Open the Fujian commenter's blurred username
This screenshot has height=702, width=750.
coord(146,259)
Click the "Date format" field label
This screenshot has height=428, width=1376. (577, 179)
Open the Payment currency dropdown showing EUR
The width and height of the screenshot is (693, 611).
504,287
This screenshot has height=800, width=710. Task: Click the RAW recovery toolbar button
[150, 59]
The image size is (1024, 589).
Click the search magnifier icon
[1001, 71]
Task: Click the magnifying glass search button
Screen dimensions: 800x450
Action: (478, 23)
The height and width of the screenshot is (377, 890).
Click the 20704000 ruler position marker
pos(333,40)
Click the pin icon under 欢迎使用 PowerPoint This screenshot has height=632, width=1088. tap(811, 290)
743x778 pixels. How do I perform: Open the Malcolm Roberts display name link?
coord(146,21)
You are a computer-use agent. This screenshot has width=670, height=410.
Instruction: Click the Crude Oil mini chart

_ _ _

EXERCISE AIM:
Where the line holding "Screen dimensions: 800x450" appears in the listing above, start reproducing exactly, and end with the line holding "Click the pin".

RESPONSE TO THE EXERCISE:
Screen dimensions: 800x450
Action: (478, 23)
The height and width of the screenshot is (377, 890).
Click the 20704000 ruler position marker
pos(333,40)
Click the pin icon under 欢迎使用 PowerPoint This screenshot has height=632, width=1088. tap(811, 290)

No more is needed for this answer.